##### SUMBER #####
Kata Kunci : Kompetensi, Independensi, dan Kualitas Audit


PENDAHULUAN

Laporan keuangan menyediakan berbagai informasi keuangan yang bersifat kuantitatif dan diperlukan sebagai sarana pengambilan keputusan baik oleh pihak internal maupun pihak eksternal perusahaan. Menurut FASB, ada dua karakteristik terpenting yang harus ada dalam laporan keuangan yakni relevan (relevance) dan dapat diandalkan (reliable). Kedua karakteristik tersebut sangatlah sulit untuk diukur, sehingga para pemakai informasi membutuhkan jasa pihak ketiga yaitu auditor independen untuk memberi jaminan bahwa laporan keuangan tersebut memang relevan dan dapat diandalkan serta dapat meningkatkan kepercayaan semua pihak yang berkepentingan dengan perusahaan tersebut (Singgih dan Bawono, 2010). Auditor independen juga sering disebut sebagai akuntan publik.
Profesi akuntan publik merupakan profesi kepercayaan masyarakat. Guna menunjang profesionalismenya sebagai akuntan publik maka dalam melaksanakan tugas auditnya, auditor harus berpedoman pada standar audit yang ditetapkan oleh Institut Akuntan Publik Indonesia (IAPI), yakni standar umum, standar pekerjaan lapangan, dan standar pelaporan. Dimana standar umum merupakan cerminan kualitas pribadi yang harus dimiliki oleh seorang auditor yang mengharuskan auditor untuk memiliki keahlian dan pelatihan teknis yang cukup dalam melaksanakan prosedur audit. Sedangkan standar pekerjaan lapangan dan standar pelaporan mengatur auditor dalam hal pengumpulan data dan kegiatan lainnya yang dilaksanakan selama melakukan audit serta mewajibkan auditor untuk menyusun suatu laporan atas laporan keuangan yang diauditnya secara keseluruhan (Elfarini, 2007).
Namun selain standar audit, akuntan publik juga harus mematuhi kode etik profesi yang mengatur perilaku akuntan publik dalam menjalankan praktik profesinya baik dengan sesama anggota maupun dengan masyarakat umum. Kode etik ini mengatur tentang tanggung jawab profesi, kompetensi dan kehati-hatian profesional, kerahasiaan, perilaku profesional serta standar teknis bagi seorang auditor dalam menjalankan profesinya (Elfarini, 2007).
#####
**TUGAS DIBERIKAN 1:**
Dalam teks tentang kualitas audit, apa dua karakteristik terpenting laporan keuangan menurut FASB?
**TUGAS DIBERIKAN 2:**
Ketik ulang bagian teks tentang kualitas audit di antara "PENDAHULUAN" dan "sebagai akuntan publik.", termasuk kedua ujungnya.
**TUGAS DIBERIKAN 3:**
Tuliskan lanjutan teks tentang kompetensi, independensi, dan kualitas audit, dimulai sesudah kalimat terakhirnya.
##### DATA TERCATAT #####
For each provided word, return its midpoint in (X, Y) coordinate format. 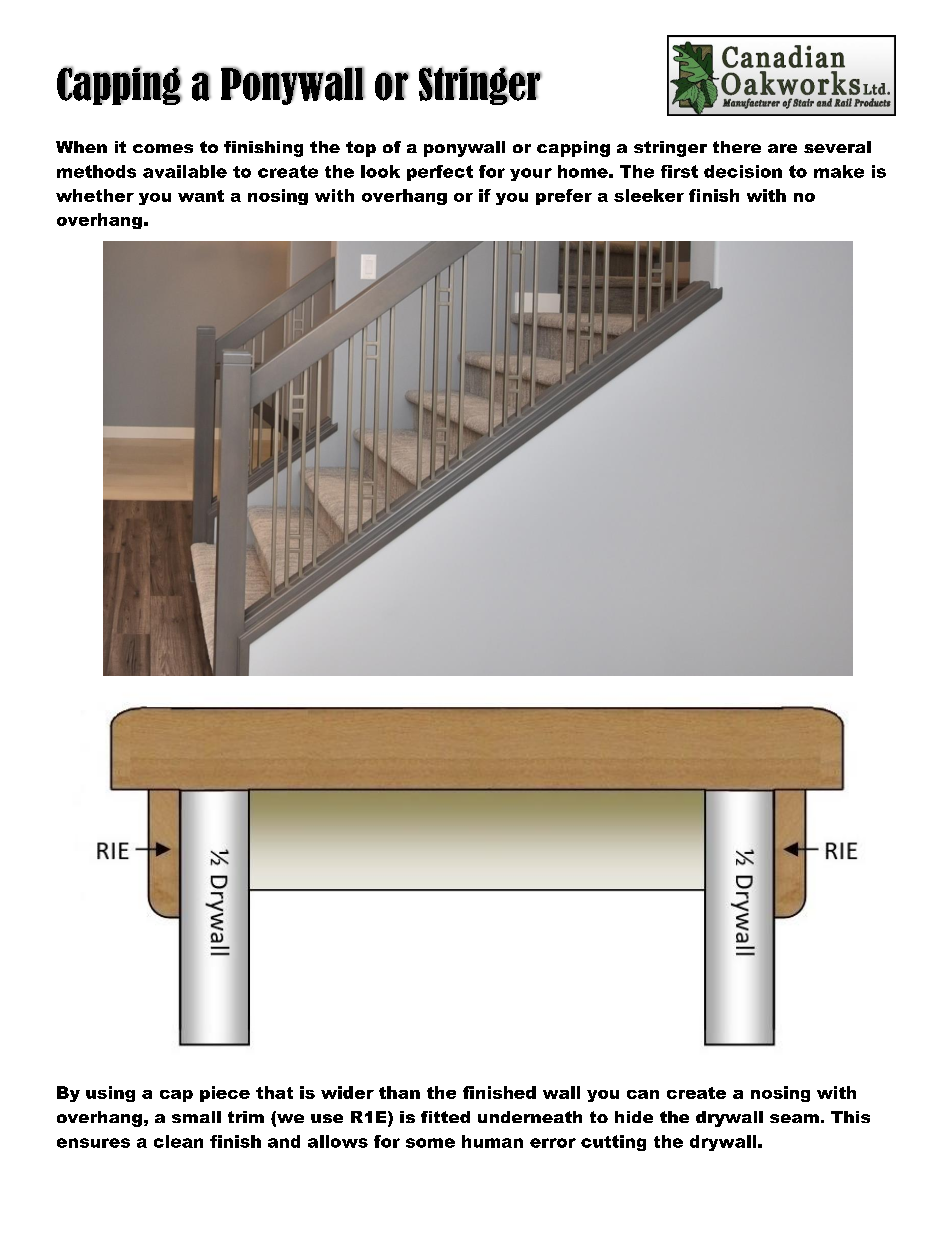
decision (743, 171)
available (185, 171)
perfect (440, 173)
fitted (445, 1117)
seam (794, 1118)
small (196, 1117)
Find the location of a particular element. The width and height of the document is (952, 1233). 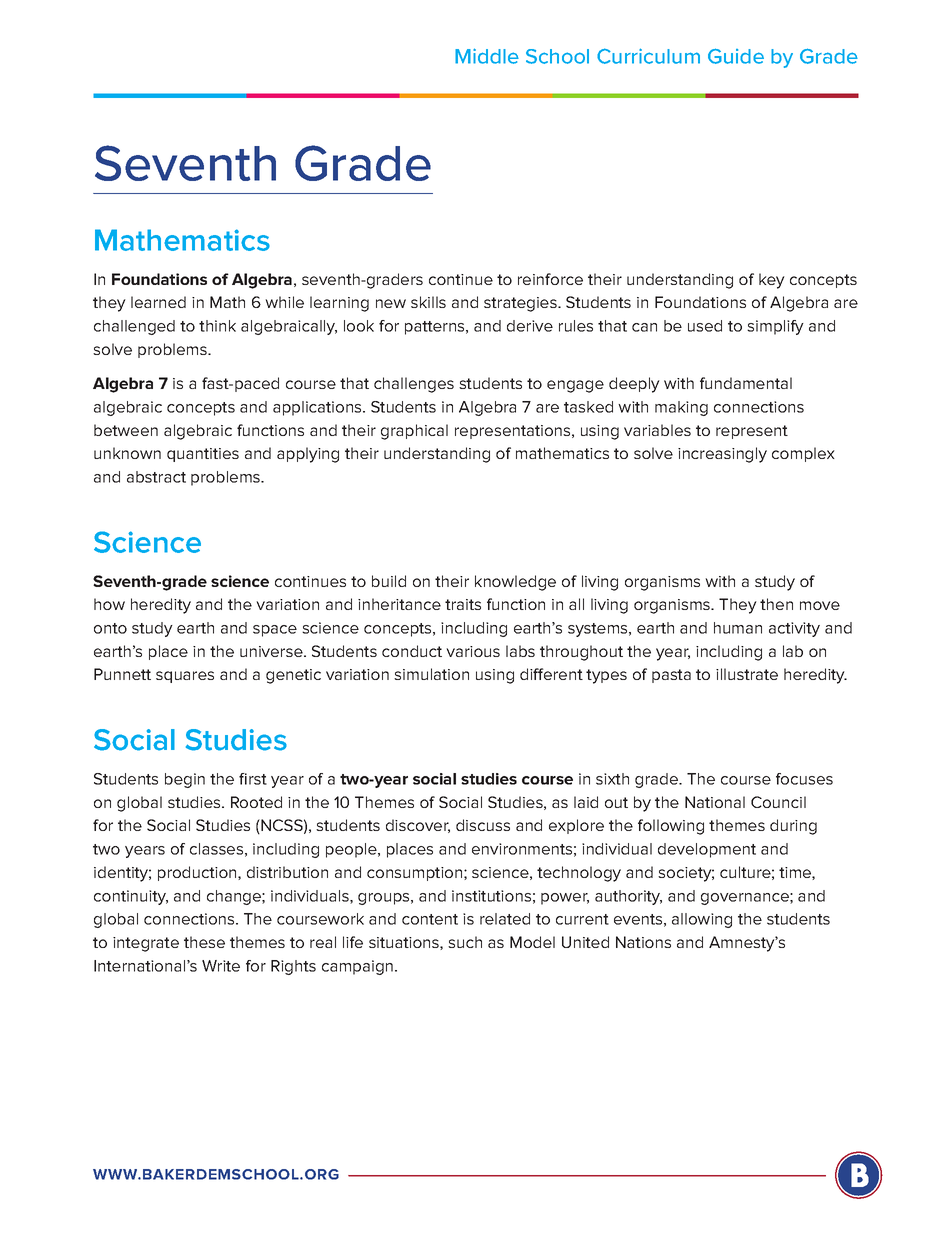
#####
**JAWABAN 1:**
Relevan (relevance) dan dapat diandalkan (reliable).

**JAWABAN 2:**
PENDAHULUAN

Laporan keuangan menyediakan berbagai informasi keuangan yang bersifat kuantitatif dan diperlukan sebagai sarana pengambilan keputusan baik oleh pihak internal maupun pihak eksternal perusahaan. Menurut FASB, ada dua karakteristik terpenting yang harus ada dalam laporan keuangan yakni relevan (relevance) dan dapat diandalkan (reliable). Kedua karakteristik tersebut sangatlah sulit untuk diukur, sehingga para pemakai informasi membutuhkan jasa pihak ketiga yaitu auditor independen untuk memberi jaminan bahwa laporan keuangan tersebut memang relevan dan dapat diandalkan serta dapat meningkatkan kepercayaan semua pihak yang berkepentingan dengan perusahaan tersebut (Singgih dan Bawono, 2010). Auditor independen juga sering disebut sebagai akuntan publik.

**JAWABAN 3:**
Akuntan publik atau auditor independen dalam tugasnya mengaudit perusahaan klien memiliki posisi yang strategis sebagai pihak ketiga dalam lingkungan perusahaan klien yakni ketika akuntan publik mengemban tugas dan tanggung jawab dari manajemen (agen) untuk mengaudit laporan keuangan perusahaan yang dikelolanya. Dalam hal ini manajemen ingin supaya kinerjanya terlihat selalu baik dimata pihak eksternal perusahaan terutama pemilik (prinsipal). Akan tetapi disisi lain, pemilik (prinsipal) menginginkan supaya auditor melaporkan dengan sejujurnya keadaan yang ada pada perusahaan yang telah dibiayainya. Dari uraian di atas terlihat adanya suatu kepentingan yang berbeda antara manajemen dan pemakai laporan keuangan (Elfarini, 2007).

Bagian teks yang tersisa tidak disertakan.